Why and whose business is it how people pay for anything? Personally, if people want to finance through DVC that is their choice. Not everyone has stellar credit, and even people with FICO scores above 650 have problems now getting credit for things thanks to the economy. People may look at the interest as a waste of cash, but I think if you are having great vacation and memories with family, that is priceless. Life is too short and you can't take the money with you when you go. And thinking that people who can't afford to buy it with cash don't deserve it is just silly. The family that makes $40,000 a year deserve it just as much as the family that makes $200,000. And sorry, with the banks being bought out and FDIC running out of money, the bank is the last place to think your money is safe right now. I would put any money I have in a foregin bank. Or better yet, like my granny use to do and put it under a mattress. LOL. It is sad when your mattress is safer than an FDIC insured bank.
I guess that's why I was wondering what people really do -- we live in Canada and our banks (at least the major banks) are safe.
It seems that most of the people who finance through DVC that responded to this thread pay it down faster so not only can they afford the high rates, they can pay more than that.
But I can't help but think that DVC could offer better rates, especially when I look at your mortgage rates down there, and knowing that they have the security of being able to take back the points if people default. Unlike a house in an area where property values have fallen, DVC can turn around and sell those points at full price, or rent the units that have suddenly become available -- so it's better security than most banks have on residential mortgages.
And with ROFR, if somebody can't make a payment they do have the option of selling their points on the resale market and getting a decent price. So, I would still try to finance them at a lower rate even if it was through a home equity loan. But, as you point out, things are different down there right now.
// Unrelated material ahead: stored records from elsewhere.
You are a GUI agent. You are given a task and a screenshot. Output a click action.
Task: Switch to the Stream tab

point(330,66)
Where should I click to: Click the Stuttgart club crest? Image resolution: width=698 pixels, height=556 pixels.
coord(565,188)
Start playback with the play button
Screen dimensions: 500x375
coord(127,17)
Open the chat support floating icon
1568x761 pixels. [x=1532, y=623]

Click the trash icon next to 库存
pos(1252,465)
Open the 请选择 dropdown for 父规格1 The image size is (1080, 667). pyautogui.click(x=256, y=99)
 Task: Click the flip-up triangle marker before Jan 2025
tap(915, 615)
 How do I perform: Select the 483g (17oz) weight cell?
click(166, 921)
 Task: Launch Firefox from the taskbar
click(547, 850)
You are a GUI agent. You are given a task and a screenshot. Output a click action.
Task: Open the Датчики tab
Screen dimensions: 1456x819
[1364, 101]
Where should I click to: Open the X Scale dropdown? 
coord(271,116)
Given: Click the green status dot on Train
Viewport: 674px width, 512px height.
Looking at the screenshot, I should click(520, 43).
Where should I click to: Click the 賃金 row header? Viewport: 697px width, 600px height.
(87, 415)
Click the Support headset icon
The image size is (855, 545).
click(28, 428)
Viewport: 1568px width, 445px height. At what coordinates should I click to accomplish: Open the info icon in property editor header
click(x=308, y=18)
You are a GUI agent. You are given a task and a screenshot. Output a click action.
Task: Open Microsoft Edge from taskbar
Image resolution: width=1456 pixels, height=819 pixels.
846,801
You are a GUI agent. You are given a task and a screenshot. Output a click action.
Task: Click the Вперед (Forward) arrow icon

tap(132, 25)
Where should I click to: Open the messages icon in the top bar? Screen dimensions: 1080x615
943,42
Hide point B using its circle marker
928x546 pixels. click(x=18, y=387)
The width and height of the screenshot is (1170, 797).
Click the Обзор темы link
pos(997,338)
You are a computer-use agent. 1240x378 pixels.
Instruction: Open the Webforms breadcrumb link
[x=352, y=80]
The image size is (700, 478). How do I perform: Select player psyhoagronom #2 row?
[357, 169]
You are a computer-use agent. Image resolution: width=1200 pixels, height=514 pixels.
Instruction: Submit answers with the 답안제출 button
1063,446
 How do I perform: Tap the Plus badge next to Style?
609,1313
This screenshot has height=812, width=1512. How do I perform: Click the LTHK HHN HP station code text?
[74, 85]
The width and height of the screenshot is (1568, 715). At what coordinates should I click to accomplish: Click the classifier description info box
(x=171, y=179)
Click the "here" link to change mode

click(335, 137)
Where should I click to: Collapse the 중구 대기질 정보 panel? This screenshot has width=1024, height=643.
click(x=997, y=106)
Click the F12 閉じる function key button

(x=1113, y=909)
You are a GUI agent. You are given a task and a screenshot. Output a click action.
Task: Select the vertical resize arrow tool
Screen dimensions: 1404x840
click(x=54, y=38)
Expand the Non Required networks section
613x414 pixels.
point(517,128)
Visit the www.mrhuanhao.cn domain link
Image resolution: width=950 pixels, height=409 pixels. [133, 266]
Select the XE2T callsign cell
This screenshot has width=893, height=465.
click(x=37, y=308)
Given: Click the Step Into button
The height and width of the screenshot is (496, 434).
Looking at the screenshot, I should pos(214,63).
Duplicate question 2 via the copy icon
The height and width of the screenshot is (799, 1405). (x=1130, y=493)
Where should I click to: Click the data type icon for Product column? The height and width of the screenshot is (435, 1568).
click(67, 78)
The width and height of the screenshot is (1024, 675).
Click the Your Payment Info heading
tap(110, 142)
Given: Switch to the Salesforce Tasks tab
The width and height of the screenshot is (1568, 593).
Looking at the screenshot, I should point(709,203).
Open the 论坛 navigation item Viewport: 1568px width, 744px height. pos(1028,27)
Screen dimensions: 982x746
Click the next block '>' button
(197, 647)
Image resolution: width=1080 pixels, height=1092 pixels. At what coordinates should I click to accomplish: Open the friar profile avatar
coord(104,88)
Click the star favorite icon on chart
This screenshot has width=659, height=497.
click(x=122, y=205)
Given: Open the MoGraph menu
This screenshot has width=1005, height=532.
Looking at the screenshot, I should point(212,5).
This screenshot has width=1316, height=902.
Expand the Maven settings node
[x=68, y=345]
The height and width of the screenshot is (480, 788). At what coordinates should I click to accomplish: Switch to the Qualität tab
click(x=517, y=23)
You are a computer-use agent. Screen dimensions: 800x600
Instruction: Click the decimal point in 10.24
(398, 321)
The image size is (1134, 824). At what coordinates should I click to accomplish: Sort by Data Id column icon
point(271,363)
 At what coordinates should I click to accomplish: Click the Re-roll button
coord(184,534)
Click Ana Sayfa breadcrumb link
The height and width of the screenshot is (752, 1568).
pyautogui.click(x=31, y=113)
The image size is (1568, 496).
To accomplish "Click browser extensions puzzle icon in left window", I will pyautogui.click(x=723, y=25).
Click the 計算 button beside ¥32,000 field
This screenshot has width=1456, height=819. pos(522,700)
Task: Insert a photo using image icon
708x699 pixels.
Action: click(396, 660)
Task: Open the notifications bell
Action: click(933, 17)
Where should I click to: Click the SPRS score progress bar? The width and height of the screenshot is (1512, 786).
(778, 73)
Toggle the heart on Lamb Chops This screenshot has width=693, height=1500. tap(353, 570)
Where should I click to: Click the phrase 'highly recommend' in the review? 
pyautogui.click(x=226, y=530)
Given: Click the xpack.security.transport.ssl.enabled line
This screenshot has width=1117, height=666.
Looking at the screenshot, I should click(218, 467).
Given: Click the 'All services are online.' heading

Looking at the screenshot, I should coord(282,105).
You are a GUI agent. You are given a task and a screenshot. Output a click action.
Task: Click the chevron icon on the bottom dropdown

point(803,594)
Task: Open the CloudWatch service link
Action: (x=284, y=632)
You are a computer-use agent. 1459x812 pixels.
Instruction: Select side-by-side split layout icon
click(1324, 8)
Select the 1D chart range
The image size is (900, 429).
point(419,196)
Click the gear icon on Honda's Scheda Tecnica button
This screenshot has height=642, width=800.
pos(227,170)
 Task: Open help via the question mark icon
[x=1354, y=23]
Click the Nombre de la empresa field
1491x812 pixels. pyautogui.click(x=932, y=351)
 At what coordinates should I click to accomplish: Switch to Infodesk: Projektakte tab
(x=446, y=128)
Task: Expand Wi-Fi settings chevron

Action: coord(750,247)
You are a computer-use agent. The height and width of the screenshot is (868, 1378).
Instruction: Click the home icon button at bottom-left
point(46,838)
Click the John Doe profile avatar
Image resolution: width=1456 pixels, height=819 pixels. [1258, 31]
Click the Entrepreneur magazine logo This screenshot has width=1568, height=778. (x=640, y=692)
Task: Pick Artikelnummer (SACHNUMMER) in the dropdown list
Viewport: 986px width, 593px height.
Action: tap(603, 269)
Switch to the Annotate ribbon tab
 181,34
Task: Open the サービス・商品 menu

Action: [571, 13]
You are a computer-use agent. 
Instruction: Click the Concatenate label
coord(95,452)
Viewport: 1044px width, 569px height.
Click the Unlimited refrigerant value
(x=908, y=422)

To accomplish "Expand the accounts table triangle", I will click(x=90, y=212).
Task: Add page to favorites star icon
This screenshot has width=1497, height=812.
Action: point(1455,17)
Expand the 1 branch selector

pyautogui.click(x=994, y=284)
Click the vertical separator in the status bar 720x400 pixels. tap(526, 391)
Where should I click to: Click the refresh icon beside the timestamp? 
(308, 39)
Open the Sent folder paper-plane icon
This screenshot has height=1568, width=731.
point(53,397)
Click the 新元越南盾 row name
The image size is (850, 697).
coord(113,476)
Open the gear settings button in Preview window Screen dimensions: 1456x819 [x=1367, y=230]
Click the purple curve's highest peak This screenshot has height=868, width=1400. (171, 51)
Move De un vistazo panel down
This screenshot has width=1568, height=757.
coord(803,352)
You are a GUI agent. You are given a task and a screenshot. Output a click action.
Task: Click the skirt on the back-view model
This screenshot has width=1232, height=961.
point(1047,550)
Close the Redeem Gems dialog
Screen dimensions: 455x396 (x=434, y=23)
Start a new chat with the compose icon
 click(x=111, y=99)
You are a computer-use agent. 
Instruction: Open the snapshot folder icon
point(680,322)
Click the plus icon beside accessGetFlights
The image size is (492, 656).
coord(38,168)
BTW, I bought our RV 2 years ago on my CC at 10.5 % (I got airmiles, which we used to travel to Orlando this year) and then payed this $30,000 off with a margin account loan ie. against my stocks at 2.9 %, which was payed off when I sold my stocks throughout the next year. But I knew that we were getting to the top of the market for the things I trade and that I would be getting out of the market for a while.
I have no idea exactly how we'll pay for our points yet. I didn't start this thread to criticize anyone -- we're planning to buy into DVC and I genuinely wanted to know what people do.